» Problem statement
Among the records that follow, set down only the lines from the one containing "Given: Open the NVIDIA icon in system tray" to the one containing "You are a computer-use agent. Image", both included, exactly.

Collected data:
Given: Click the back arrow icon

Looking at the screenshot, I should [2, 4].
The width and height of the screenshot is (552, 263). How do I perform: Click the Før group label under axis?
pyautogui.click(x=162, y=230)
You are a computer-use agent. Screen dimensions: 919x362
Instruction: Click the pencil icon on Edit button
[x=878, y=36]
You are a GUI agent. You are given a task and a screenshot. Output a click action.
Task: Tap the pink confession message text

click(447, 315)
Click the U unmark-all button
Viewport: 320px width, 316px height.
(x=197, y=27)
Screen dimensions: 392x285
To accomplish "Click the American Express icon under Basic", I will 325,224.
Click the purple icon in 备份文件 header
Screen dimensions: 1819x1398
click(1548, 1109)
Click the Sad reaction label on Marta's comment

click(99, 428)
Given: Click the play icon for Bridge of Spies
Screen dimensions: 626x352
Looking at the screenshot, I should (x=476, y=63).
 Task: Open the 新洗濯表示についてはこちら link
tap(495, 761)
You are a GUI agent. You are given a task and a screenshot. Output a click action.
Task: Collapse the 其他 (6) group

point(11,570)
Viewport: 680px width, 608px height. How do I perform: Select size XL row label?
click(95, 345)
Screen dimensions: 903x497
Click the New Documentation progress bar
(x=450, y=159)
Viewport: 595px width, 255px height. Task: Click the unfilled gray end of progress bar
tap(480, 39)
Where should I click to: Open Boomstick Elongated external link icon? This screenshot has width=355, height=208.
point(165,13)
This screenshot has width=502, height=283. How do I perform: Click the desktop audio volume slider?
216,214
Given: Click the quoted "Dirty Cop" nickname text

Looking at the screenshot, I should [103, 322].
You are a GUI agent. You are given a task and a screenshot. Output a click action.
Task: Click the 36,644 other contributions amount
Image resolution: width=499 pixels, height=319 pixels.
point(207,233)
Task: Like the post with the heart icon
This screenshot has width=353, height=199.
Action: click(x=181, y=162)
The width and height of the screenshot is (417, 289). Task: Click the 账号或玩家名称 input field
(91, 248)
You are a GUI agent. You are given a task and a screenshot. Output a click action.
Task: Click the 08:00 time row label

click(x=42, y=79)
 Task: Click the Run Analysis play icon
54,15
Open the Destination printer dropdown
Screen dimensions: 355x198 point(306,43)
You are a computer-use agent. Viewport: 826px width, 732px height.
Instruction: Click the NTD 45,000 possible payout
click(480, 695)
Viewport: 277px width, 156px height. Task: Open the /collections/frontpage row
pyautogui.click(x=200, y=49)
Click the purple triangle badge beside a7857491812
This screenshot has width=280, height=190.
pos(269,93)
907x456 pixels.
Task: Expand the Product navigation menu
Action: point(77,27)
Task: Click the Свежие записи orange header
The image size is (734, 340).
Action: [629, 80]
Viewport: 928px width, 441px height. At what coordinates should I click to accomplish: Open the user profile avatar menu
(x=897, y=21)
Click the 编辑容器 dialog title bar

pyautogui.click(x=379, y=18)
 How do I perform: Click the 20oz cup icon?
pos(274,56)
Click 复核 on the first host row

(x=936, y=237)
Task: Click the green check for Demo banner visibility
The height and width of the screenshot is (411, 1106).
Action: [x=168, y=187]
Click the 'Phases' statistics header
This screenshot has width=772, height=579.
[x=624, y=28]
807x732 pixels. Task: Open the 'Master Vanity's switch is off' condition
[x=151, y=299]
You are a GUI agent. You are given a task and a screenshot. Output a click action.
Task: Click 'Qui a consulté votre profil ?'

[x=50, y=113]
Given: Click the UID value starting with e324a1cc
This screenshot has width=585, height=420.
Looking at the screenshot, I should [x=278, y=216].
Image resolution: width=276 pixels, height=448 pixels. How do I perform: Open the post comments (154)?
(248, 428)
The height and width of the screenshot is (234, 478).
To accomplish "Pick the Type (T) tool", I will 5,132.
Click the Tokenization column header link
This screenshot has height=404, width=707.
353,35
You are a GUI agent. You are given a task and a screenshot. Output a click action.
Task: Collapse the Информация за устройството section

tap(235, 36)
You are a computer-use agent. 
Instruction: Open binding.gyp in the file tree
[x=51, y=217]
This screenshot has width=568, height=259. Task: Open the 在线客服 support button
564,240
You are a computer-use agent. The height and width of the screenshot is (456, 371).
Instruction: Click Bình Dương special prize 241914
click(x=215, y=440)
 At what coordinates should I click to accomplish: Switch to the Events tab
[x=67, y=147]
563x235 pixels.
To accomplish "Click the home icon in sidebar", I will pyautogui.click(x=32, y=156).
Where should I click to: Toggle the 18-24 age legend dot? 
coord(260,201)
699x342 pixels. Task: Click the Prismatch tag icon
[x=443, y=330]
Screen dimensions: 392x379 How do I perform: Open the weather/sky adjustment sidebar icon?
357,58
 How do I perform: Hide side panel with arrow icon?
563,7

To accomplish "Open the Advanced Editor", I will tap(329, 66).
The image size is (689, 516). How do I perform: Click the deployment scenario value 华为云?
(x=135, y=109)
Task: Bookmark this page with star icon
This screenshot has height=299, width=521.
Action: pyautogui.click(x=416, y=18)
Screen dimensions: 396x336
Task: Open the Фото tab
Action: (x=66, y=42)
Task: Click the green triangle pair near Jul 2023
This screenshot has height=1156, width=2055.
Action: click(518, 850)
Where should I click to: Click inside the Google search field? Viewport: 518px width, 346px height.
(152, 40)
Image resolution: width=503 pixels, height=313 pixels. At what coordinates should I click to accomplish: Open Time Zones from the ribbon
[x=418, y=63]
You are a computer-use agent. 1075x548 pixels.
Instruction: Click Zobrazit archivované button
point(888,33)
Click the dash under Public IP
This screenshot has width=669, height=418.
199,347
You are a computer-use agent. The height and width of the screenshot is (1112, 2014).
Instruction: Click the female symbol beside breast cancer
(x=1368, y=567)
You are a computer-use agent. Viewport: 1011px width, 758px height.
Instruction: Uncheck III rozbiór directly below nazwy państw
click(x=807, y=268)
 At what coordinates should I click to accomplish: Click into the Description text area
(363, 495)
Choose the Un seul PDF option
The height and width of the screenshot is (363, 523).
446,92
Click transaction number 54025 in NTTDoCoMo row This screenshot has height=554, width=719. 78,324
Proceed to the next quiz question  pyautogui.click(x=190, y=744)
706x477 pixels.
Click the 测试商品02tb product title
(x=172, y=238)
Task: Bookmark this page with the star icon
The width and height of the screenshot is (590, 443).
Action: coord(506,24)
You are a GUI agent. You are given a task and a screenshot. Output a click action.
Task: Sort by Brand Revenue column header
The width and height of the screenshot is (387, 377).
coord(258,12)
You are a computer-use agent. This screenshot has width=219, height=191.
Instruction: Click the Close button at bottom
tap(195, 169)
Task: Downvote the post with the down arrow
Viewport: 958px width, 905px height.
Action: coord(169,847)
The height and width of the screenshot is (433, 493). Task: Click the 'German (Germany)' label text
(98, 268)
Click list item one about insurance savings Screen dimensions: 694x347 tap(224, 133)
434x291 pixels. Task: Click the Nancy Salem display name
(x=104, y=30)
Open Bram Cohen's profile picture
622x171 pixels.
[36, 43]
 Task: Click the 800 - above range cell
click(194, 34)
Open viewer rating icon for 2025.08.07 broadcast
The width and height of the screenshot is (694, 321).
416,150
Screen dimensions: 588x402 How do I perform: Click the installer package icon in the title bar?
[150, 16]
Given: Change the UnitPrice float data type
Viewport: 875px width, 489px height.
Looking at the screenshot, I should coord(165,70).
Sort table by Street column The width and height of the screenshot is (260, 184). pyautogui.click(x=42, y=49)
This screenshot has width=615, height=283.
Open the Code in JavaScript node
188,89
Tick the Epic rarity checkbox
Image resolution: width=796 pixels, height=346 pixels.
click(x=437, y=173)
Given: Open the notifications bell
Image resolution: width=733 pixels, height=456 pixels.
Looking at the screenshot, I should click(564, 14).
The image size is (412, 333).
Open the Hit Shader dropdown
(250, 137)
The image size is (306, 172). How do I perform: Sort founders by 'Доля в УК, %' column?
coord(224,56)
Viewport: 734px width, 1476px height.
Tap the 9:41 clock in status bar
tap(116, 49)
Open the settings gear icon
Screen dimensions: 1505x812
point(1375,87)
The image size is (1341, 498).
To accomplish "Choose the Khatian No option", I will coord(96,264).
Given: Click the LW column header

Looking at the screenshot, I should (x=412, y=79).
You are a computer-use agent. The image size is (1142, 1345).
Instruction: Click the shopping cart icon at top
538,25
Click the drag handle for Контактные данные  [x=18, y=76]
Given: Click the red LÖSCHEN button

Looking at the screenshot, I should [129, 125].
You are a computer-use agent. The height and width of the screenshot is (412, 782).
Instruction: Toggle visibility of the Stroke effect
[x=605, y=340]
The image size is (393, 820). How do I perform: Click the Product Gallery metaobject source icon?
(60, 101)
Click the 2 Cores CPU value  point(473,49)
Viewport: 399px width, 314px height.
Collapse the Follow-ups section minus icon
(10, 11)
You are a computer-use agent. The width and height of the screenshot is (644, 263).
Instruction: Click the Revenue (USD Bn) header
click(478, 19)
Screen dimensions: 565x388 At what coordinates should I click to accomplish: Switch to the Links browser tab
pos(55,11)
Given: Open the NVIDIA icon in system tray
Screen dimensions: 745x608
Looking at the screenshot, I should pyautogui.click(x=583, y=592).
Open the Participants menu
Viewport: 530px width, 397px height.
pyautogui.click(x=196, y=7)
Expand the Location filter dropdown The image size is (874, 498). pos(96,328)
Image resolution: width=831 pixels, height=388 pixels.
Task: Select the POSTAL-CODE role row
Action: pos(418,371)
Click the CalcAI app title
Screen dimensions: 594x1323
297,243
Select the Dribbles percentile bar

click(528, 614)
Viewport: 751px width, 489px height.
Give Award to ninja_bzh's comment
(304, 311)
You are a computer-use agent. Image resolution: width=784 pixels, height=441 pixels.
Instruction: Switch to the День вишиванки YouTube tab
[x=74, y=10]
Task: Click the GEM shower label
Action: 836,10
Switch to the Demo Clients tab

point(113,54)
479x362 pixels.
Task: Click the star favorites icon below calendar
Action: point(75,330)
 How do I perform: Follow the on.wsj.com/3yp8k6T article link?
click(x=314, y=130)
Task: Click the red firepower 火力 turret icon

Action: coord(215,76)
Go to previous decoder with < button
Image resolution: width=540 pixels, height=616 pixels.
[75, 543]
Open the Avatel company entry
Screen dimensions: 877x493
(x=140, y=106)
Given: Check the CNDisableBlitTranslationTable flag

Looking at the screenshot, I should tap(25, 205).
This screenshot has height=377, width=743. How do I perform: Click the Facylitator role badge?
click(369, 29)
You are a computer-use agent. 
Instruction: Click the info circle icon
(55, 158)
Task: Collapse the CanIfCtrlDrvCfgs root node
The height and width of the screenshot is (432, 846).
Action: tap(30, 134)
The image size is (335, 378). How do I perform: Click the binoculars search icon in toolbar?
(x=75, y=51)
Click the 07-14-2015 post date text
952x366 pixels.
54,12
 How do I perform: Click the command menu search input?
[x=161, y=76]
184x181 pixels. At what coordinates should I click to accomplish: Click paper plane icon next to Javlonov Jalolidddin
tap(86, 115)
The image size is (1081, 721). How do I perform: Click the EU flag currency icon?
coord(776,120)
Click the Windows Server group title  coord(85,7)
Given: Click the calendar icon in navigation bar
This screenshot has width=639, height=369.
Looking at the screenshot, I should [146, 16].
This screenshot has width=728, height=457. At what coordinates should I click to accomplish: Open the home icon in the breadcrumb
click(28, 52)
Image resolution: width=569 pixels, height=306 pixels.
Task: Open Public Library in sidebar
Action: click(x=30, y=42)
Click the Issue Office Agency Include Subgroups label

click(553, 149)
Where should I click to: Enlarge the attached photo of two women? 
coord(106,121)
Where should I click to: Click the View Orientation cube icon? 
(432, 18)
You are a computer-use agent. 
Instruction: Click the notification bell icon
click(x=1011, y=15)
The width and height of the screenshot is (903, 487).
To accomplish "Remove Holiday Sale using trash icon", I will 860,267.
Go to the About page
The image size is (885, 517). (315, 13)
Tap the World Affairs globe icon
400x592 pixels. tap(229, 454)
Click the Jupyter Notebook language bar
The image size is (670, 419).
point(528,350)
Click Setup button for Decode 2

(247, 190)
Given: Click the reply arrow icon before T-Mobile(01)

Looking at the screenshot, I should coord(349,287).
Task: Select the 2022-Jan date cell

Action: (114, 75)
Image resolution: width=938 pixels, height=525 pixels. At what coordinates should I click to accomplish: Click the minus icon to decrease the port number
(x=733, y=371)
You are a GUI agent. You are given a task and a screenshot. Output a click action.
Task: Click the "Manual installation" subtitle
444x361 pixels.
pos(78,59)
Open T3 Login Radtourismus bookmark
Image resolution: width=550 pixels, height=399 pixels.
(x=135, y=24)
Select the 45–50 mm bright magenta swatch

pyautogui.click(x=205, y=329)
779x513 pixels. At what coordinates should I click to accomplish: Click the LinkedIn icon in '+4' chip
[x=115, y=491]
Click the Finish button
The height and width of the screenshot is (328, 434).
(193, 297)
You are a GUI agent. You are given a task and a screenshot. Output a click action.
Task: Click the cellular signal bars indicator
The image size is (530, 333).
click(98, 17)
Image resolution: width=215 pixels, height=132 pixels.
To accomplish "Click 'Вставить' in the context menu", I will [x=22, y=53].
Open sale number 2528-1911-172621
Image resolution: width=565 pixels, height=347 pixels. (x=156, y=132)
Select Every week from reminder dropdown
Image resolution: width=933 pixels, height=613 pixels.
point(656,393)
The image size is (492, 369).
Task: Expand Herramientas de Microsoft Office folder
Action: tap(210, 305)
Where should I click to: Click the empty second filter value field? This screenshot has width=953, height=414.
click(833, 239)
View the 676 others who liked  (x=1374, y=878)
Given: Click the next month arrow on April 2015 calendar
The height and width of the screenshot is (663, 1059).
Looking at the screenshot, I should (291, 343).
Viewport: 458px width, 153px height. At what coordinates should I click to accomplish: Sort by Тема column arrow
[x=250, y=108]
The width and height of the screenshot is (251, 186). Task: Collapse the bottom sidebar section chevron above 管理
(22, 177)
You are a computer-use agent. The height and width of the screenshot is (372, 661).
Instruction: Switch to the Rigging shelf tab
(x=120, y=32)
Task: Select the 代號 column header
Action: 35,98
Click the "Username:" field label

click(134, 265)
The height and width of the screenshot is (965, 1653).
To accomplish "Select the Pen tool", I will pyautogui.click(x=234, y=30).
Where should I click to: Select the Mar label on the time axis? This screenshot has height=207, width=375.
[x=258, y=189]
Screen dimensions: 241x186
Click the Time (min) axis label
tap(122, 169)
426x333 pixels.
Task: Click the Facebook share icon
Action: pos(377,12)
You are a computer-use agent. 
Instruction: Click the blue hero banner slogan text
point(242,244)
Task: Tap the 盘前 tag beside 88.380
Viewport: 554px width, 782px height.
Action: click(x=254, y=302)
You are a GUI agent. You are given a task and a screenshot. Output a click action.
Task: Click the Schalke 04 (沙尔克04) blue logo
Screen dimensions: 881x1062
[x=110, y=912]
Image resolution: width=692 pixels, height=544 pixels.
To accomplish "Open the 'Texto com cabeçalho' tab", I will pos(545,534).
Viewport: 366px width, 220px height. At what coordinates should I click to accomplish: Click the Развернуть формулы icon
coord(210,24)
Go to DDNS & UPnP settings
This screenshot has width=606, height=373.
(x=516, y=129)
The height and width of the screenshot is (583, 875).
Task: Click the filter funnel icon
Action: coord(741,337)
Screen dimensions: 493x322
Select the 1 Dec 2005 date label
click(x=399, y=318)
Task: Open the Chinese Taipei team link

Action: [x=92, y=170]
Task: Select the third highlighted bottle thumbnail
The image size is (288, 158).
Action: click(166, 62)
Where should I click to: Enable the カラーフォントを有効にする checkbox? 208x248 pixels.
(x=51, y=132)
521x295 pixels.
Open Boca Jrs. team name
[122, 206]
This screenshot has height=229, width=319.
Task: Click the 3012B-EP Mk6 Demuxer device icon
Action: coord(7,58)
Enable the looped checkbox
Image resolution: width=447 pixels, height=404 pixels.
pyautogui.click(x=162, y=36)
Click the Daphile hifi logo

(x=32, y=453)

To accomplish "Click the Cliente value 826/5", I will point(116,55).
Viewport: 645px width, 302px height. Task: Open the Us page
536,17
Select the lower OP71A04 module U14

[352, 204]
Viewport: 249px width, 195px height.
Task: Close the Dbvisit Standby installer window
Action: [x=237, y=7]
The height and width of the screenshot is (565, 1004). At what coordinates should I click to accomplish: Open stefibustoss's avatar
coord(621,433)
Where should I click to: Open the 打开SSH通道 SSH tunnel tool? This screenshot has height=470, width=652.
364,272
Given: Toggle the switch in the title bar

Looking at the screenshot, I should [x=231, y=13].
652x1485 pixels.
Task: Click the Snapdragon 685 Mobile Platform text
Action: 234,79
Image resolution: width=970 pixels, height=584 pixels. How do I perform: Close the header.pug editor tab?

» Output for this exercise
Given: Open the NVIDIA icon in system tray
Screen dimensions: 745x608
Looking at the screenshot, I should pyautogui.click(x=583, y=592).
Open the Participants menu
Viewport: 530px width, 397px height.
pyautogui.click(x=196, y=7)
Expand the Location filter dropdown The image size is (874, 498). pos(96,328)
Image resolution: width=831 pixels, height=388 pixels.
Task: Select the POSTAL-CODE role row
Action: pos(418,371)
Click the CalcAI app title
Screen dimensions: 594x1323
297,243
Select the Dribbles percentile bar

click(528, 614)
Viewport: 751px width, 489px height.
Give Award to ninja_bzh's comment
(304, 311)
You are a computer-use agent. Image resolution: width=784 pixels, height=441 pixels.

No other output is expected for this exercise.